OBJECTIVE ▸ Rewrite the items below with every "pixels" changed to "px" and nothing else altered, omitting the pictures.

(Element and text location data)

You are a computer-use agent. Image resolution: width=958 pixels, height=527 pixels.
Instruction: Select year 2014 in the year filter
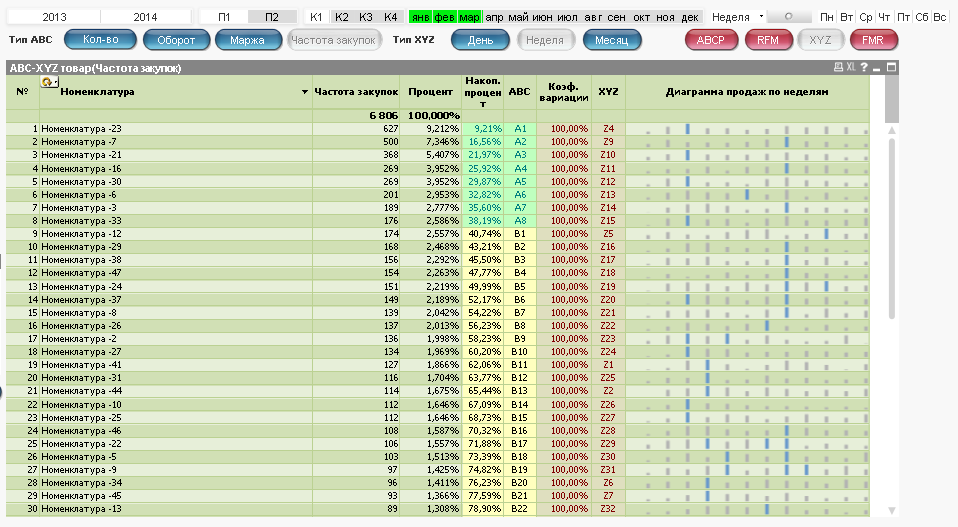coord(145,17)
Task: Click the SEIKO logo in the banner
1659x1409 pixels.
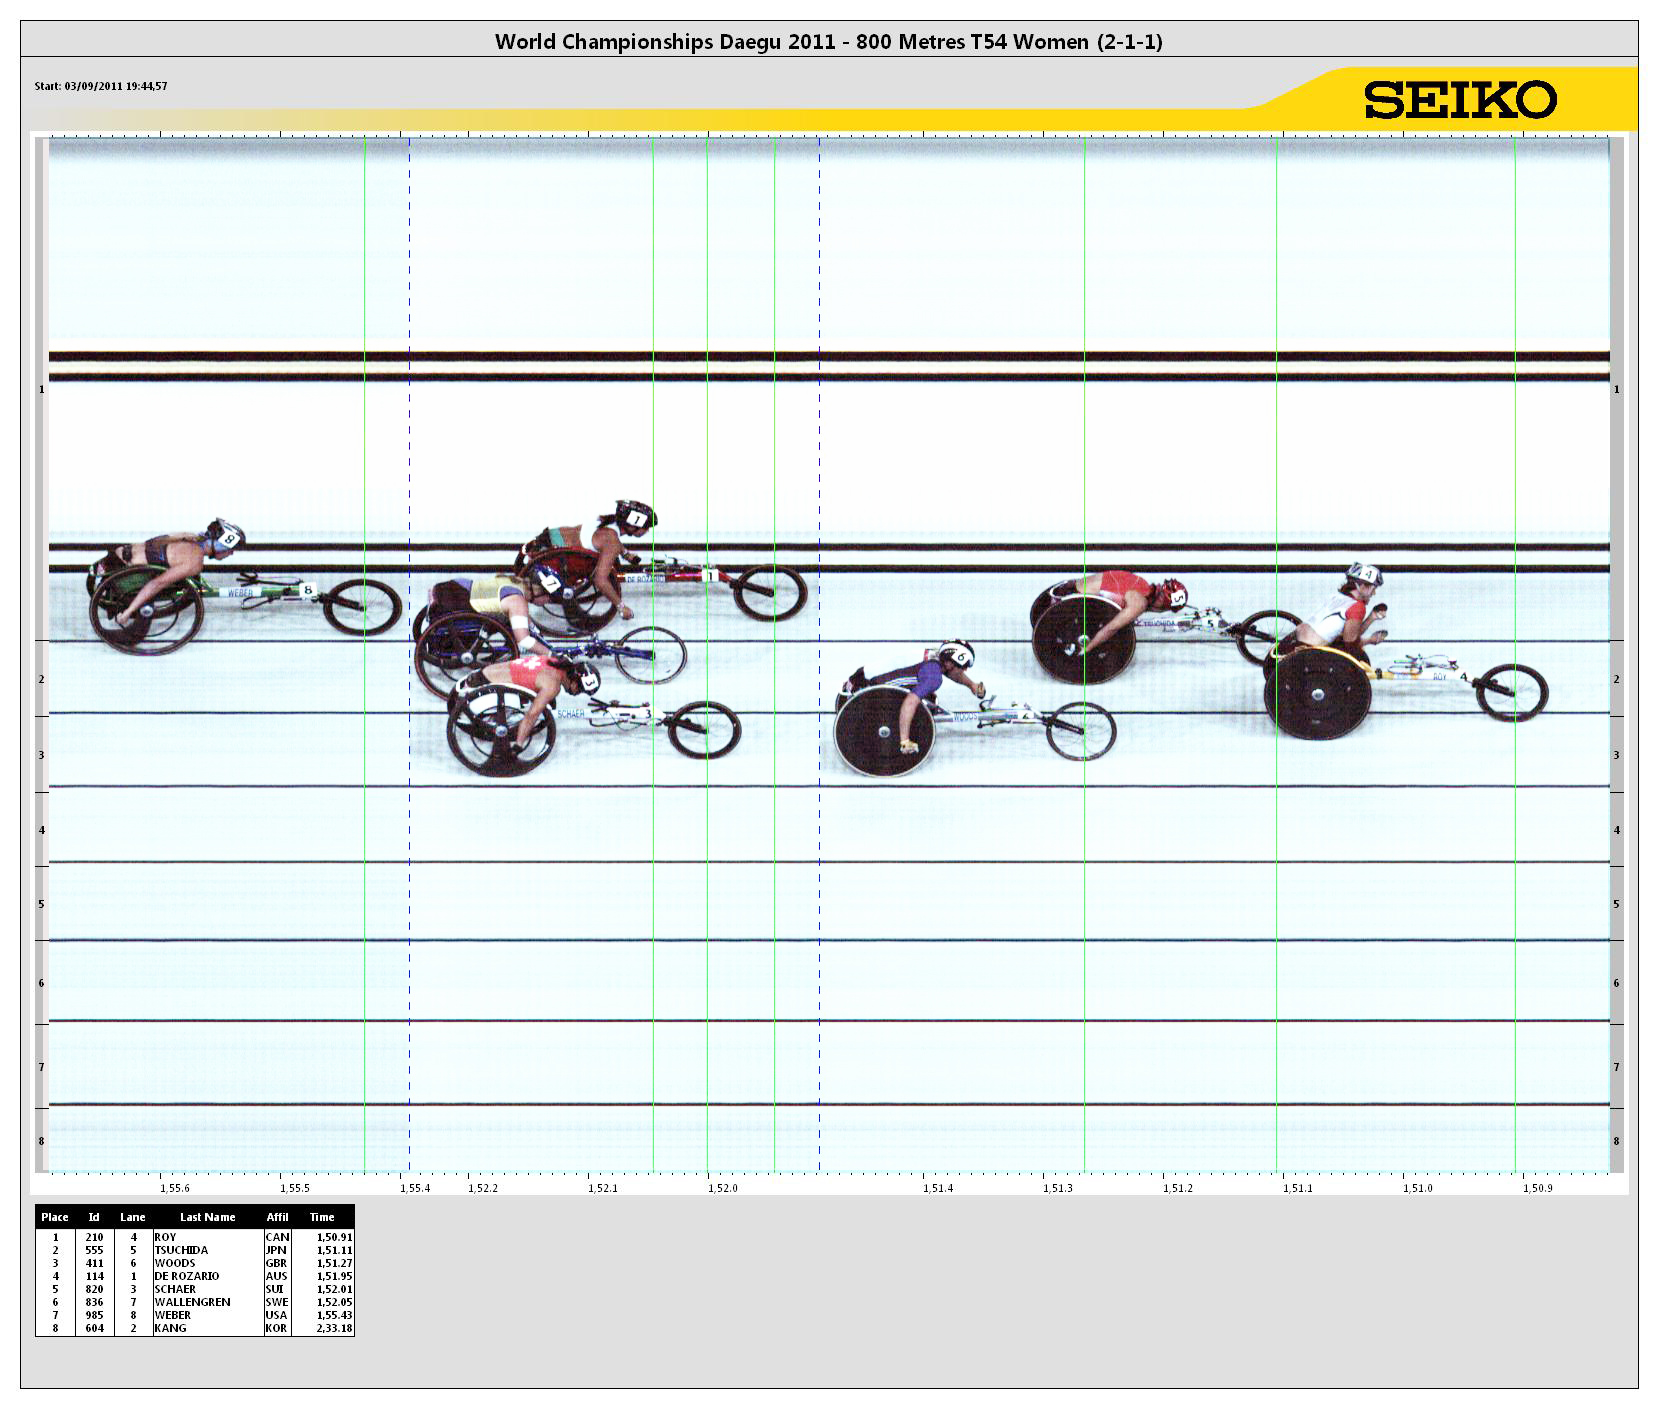Action: (1460, 100)
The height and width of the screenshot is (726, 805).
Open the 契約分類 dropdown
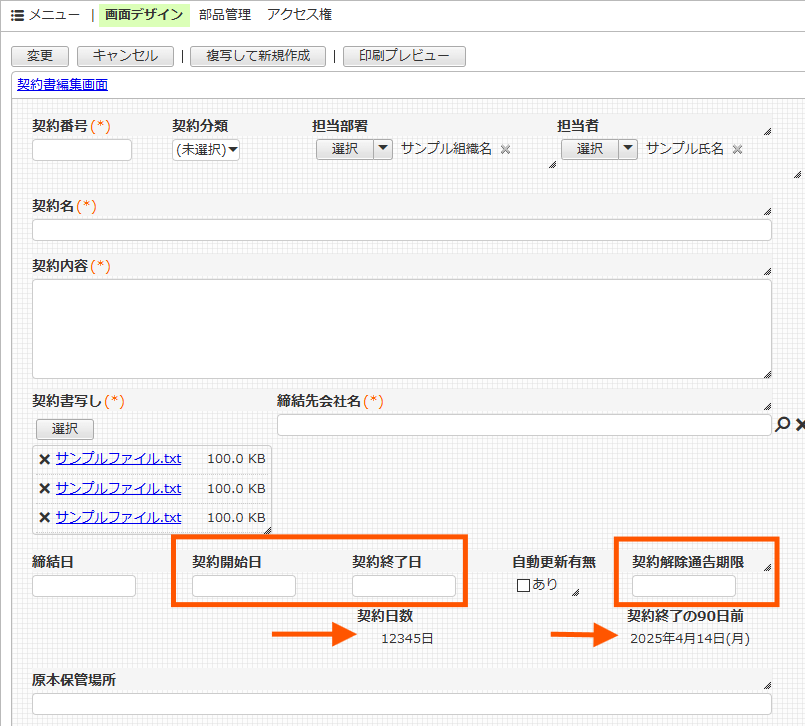click(x=206, y=150)
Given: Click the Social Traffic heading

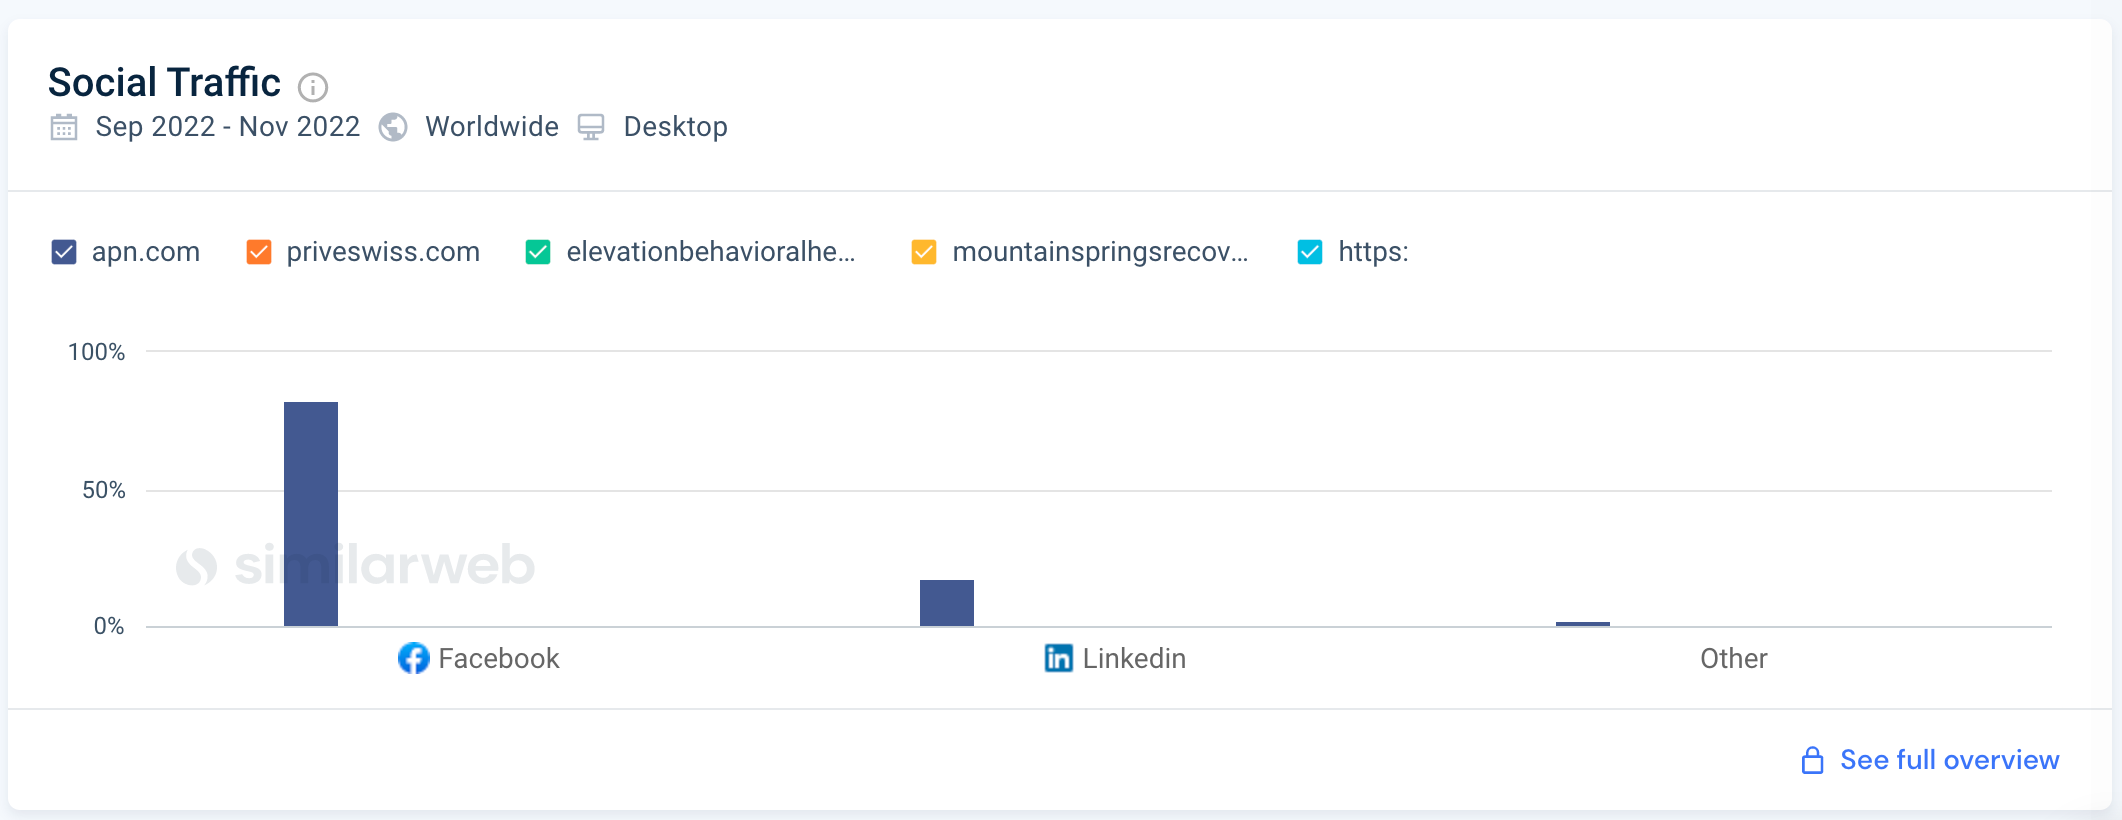Looking at the screenshot, I should [x=164, y=83].
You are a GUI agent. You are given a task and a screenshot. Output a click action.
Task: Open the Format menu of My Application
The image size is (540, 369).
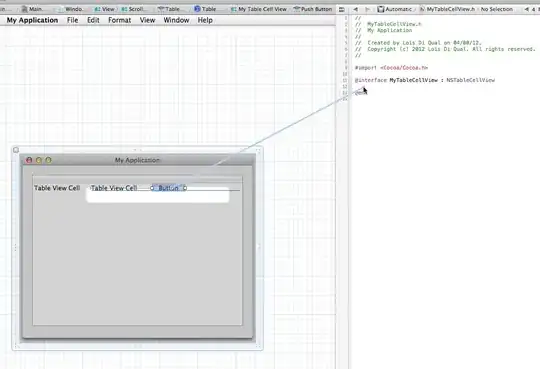(x=120, y=20)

CORRECT RESPONSE ▸
You are a computer-use agent. Image resolution: width=958 px, height=527 px.
Instruction: Select year 2014 in the year filter
coord(145,17)
Task: Click the SEIKO logo in the banner
1659x1409 px.
Action: (1460, 100)
The height and width of the screenshot is (726, 805).
Open the 契約分類 dropdown
click(x=206, y=150)
Given: Click the Social Traffic heading

Looking at the screenshot, I should [x=164, y=83].
You are a GUI agent. You are given a task and a screenshot. Output a click action.
Task: Open the Format menu of My Application
The image size is (540, 369).
(x=120, y=20)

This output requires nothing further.